● Task instructions:
1. Translate this sentence from the mkimport patch into Spanish: "Only do this if more than one CPU is present."
2. Summarize the mkimport patch in two sentences.

● Source text:
□ □ □

[PATCH] Cygwin: Speed up mkimport

classic Classic list List threaded Threaded
10 messages Options
Reply | Threaded
Open this post in threaded view
|

[PATCH] Cygwin: Speed up mkimport

Mark Geisert
Cut mkimport elapsed time in half by forking each iteration of the two
time-consuming loops within.  Only do this if more than one CPU is
present.  In the second loop, combine the two 'objdump' calls into one
system() invocation to avoid a system() invocation per iteration.

---
 winsup/cygwin/mkimport | 34 ++++++++++++++++++++++++++--------
 1 file changed, 26 insertions(+), 8 deletions(-)

diff --git a/winsup/cygwin/mkimport b/winsup/cygwin/mkimport
index 2b08dfe3d..919dc305b 100755
--- a/winsup/cygwin/mkimport
+++ b/winsup/cygwin/mkimport
@@ -47,6 +47,9 @@ for my $sym (keys %replace) {
     $import{$fn} = $imp_sym;
 }
 
+my $ncpus = `grep -c ^processor /proc/cpuinfo`;
+my $forking = $ncpus > 1; # Decides if loops below should fork() each iteration
+
 for my $f (keys %text) {
     my $imp_sym = delete $import{$f};
     my $glob_sym = $text{$f};
@@ -56,25 +59,30 @@ for my $f (keys %text) {
  $text{$f} = 0;
     } else {
  $text{$f} = 1;
- open my $as_fd, '|-', $as, '-o', "$dir/t-$f", "-";
- if ($is64bit) {
-    print $as_fd <<EOF;
+ if ($forking && fork) {
+    ; # Testing shows sleep here is unneeded. 'as' runs very quickly.
+ } else {
+    open my $as_fd, '|-', $as, '-o', "$dir/t-$f", "-";
+    if ($is64bit) {
+ print $as_fd <<EOF;
  .text
  .extern $imp_sym
  .global $glob_sym
 $glob_sym:
  jmp *$imp_sym(%rip)
 EOF
- } else {
-    print $as_fd <<EOF;
+    } else {
+ print $as_fd <<EOF;
  .text
  .extern $imp_sym
  .global $glob_sym
 $glob_sym:
  jmp *$imp_sym
 EOF
+    }
+    close $as_fd or exit 1;
+    exit 0 if $forking;
  }
- close $as_fd or exit 1;
     }
 }
 
@@ -86,8 +94,18 @@ for my $f (keys %text) {
     if (!$text{$f}) {
  unlink $f;
     } else {
- system $objcopy, '-R', '.text', $f and exit 1;
- system $objcopy, '-R', '.bss', '-R', '.data', "t-$f" and exit 1;
+ if ($forking && fork) {
+    # Testing shows parent does need to sleep a short time here,
+    # otherwise system is inundated with hundreds of objcopy processes
+    # and the forked perl processes that launched them.

□ □ □

● Stored rows:
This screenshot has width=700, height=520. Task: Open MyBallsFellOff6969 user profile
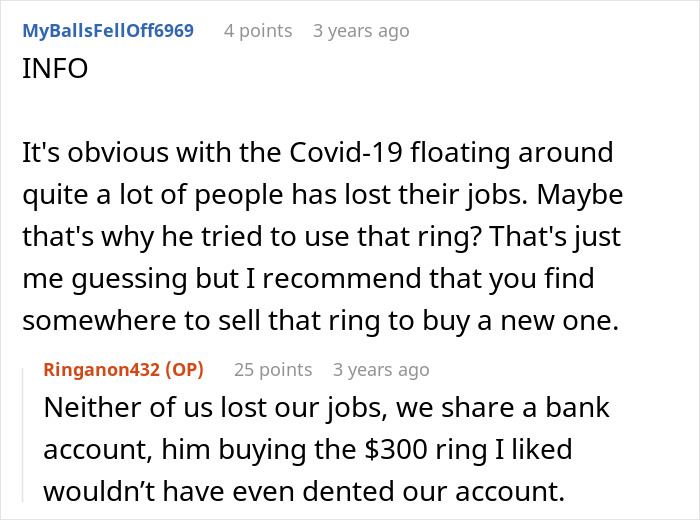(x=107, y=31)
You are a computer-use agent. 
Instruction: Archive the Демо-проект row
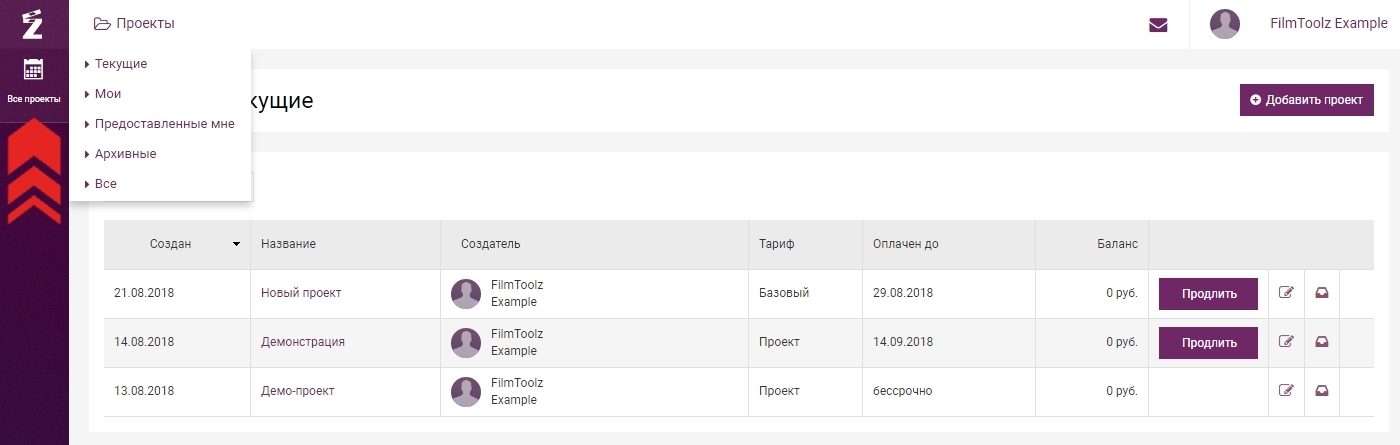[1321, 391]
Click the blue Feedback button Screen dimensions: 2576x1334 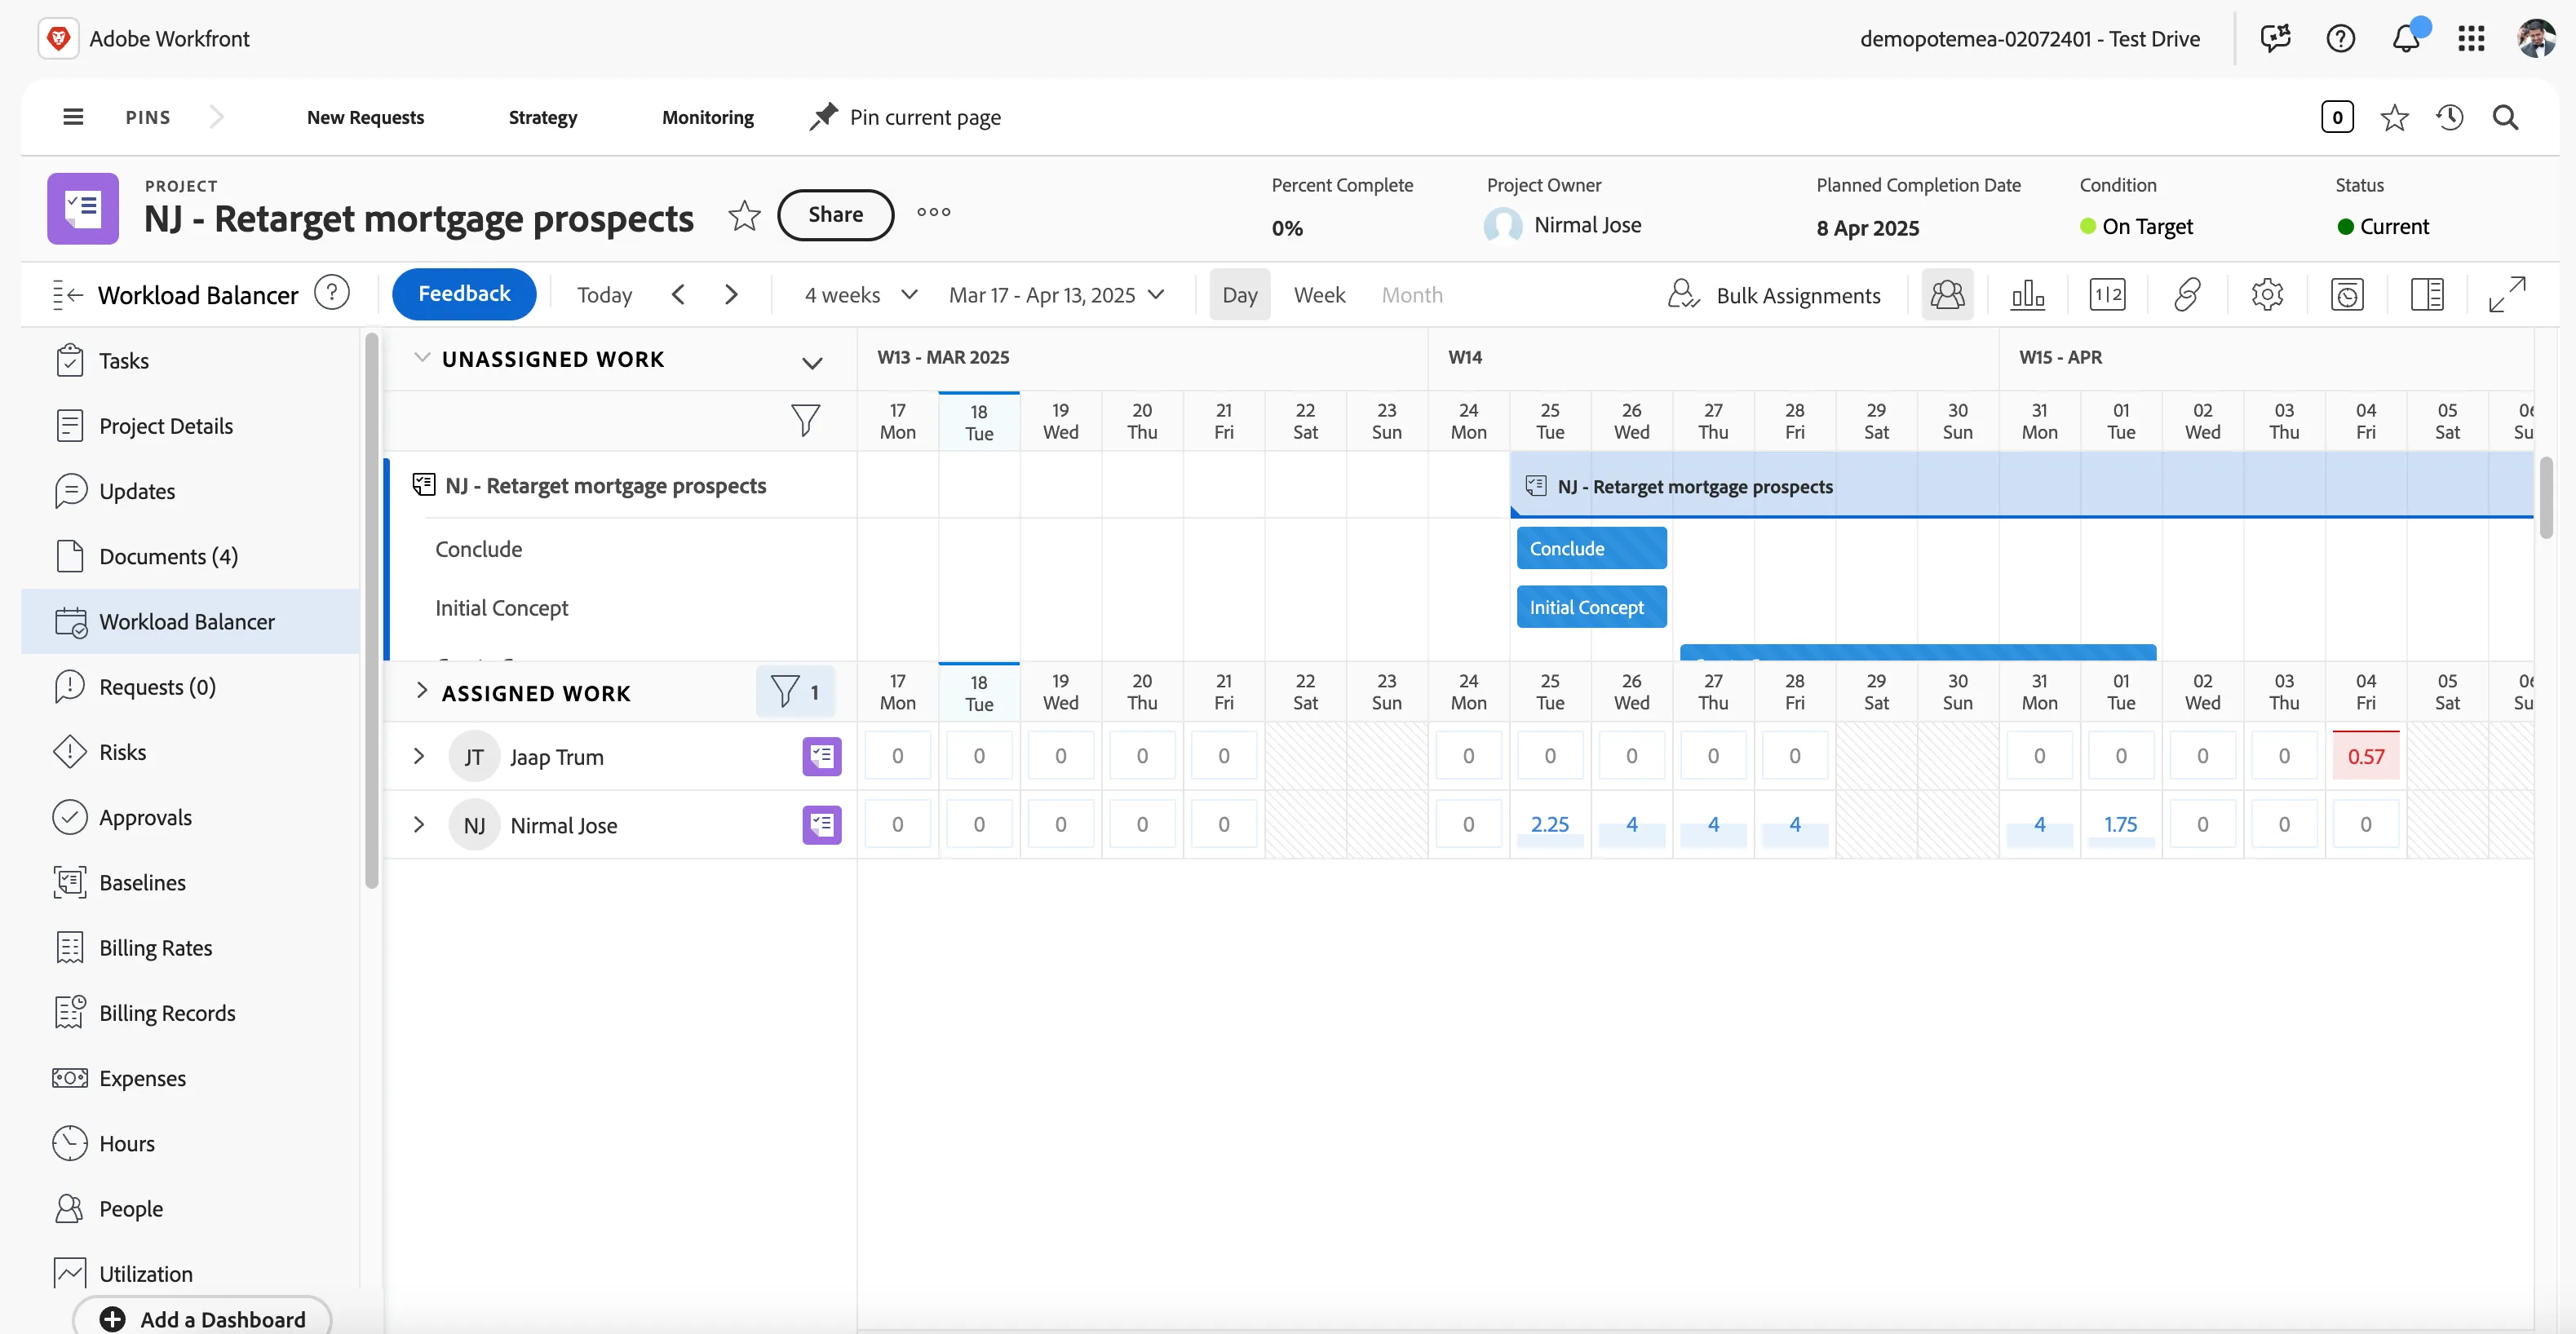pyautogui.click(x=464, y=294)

□ □ □

● Answer list:
1. Solo haga esto si hay más de una CPU.

2. The patch cuts the elapsed time of Cygwin's mkimport script in half by forking each iteration of its two time-consuming loops, but only when more than one CPU is present, which it checks by counting processors in /proc/cpuinfo. In the second loop it also merges two calls into one system() invocation so that each iteration no longer needs its own, and the change touches one file with 26 insertions and 8 deletions.